Halaman

Senin, 23 Juni 2014

KETIKA PEJABAT PUBLIK KAMPANYE BERDIRI

Beranda » Berita » Opini
Senin, 24/02/2003 15:20
KOBARKAN SEMANGAT "AA GYM" : KETIKA PEJABAT PUBLIK KAMPANYE BERDIRI

Atraktif, spektakular, vulgar, erotis, seronok, eksotis, fantatis, nudis, sadis, bombastis sampai kaidah narkobais yang menjadi daya tarik imaji dan khayali makhluk berkaki dua berjalan tegak bangsa dan rakyat NKRI. Daya akal, nalar, naluri, insting dan pikir bangsa ini mudah diombang-ambingkan. Sesuatu yang baru pasti menarik, kalau tak bisa dimiliki bisa ditiru - dijiplak mentah-mentah tanpa panda bulu. Irasional terbangun sejalan dengan himpitan politik dan derita ekonomi. Irasional tersusun sejalan waktu tunggu yang semakin bias oleh kenyataan hidup. Irasional terbentuk senafas dengan berbagai praktek kehidupan yang semakin mengabaikan norma dan sanksi.

Irasional tergugah seiring dengan maraknya pembusukan dalam sistem berpemerintahan. Irasional terpupuk setinggi sulitnya mencari alternatif dan solusi kehidupan yang bebas dari jangkauan krisis. Pesan visual memang mudah dicerna, lebih dominan dibanding pesan oral maupun verbal, merangsang indra bawah sadar terutama untuk membangkitkan nafsu dan emosi.

Ketika idola dan panutan sudah menjadi barang langka, maka pemenuhan akan pegangan dan pijakan, walau sesaat, sangat didambakan. Ketika idola dan panutan justru memamerkan "menari di atas bangkai rakyat", akankah kita biarkan rakyat mencari jalan pintas untuk menemukan hakekat hidup ! Kehidupan berbangsa dan bernegara hanya diisi dan didominasi oleh kesibukan Pemilu 2004, yang lain menjadi terabaikan hidup-hidup.

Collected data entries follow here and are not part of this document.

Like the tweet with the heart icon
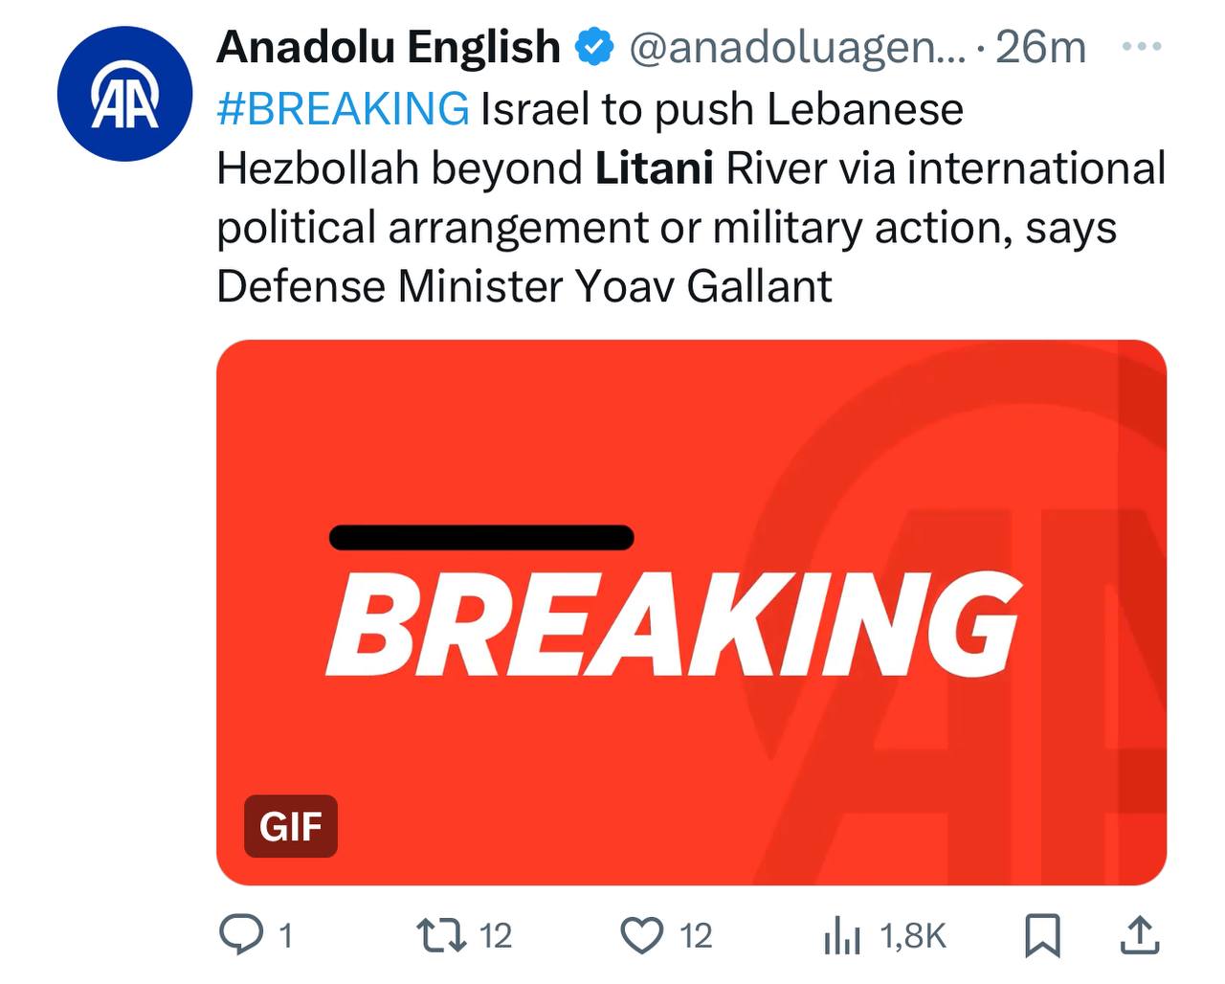 pos(642,935)
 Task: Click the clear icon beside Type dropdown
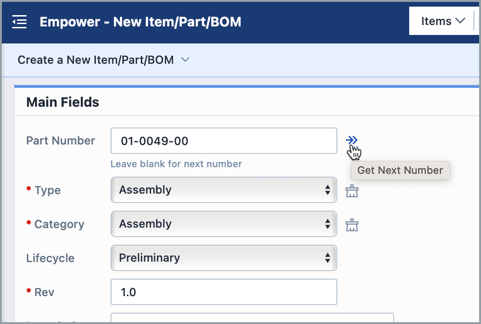click(352, 190)
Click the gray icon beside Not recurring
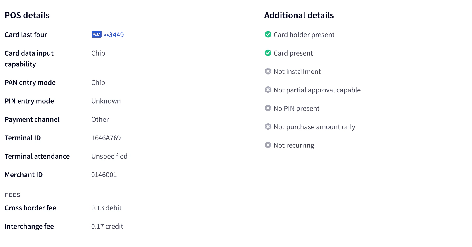Viewport: 472px width, 247px height. tap(268, 145)
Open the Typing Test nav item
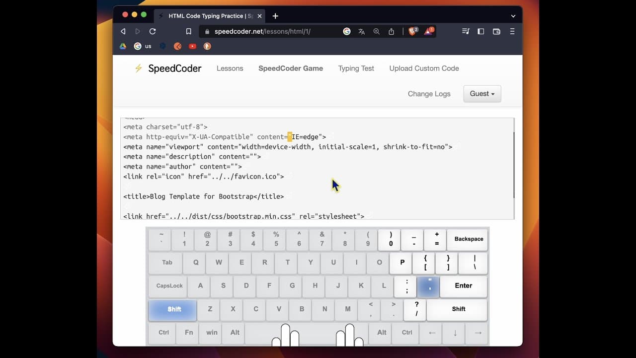The image size is (636, 358). (x=356, y=68)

PR yang semakin menumpuk semakin tenggelam. Masalah mengganjal di pelupuk mata semakin samar-samar, masalah Pemilu 2004 menyedot energi dan kalori bangsa semakin menggelora. UU Pemilu sudah bergulir, bagaimana pejabat publik berkampanye menjadi wacana politis yang siap-siap menghabiskan waktu kerja. Apa bedanya pejabat publik kampanye di masa Orde Baru dengan di era Reformasi. Kampanye sebagai proses ritual sadar politik, sebagai proses ceremonial sadar siap-siap dikibuli luar dalam.

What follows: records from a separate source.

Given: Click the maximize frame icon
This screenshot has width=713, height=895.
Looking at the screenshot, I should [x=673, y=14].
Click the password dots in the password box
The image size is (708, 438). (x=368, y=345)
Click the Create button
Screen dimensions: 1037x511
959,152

Sang jurkam siap-siap akting, siap-siap action, akhirnya dan yang paling penting siap-siap lupa atas apa yang dijanjikan. Lupa janji sebagai hak asasi manusia. Pejabat publik yang belum menikmati 5 tahun masa baktinya tentu akan banting tulang berkampanye, akan peras keringat berkoar hasut massa, akan berpanjang lidah menggelar janji.

Rakyat bisa mengambil hikmah atas pentasnya pejabat publik dalam berkampanye. Yang semula samar-samar tahu jadi semakin tahu tentang belangnya sang pejabat. Yang semula samar-samar tabu menjadi terkuak habis-habisan perangainya. Yang semula samar-samar buta menjadi terkuras terang benderang. Lapis pertama dan lapis kedua pejabat publik kini memang sudah saatnya diperbaharui.

Kalau tidak kita akan tetap seperti sekarang, tanpa adanya upaya lepas dari krisis. Bahkan mungkin semakin parah. Kampanye berdiri bisa lebih berdaya guna dibanding posisi lainnya. Tetapi kasak-kusuk sejauh ini merupakan kampanye terselubung yang efektif. Politik uang tanpa basa-basi cukup dimengerti oleh kedua belah pihak. Bagi hasil, sistem arisan, balas jasa sebagai pakem baku dalam perpolitikan sehingga seolah kampanye hanya sebagai formalitas belaka. (hn).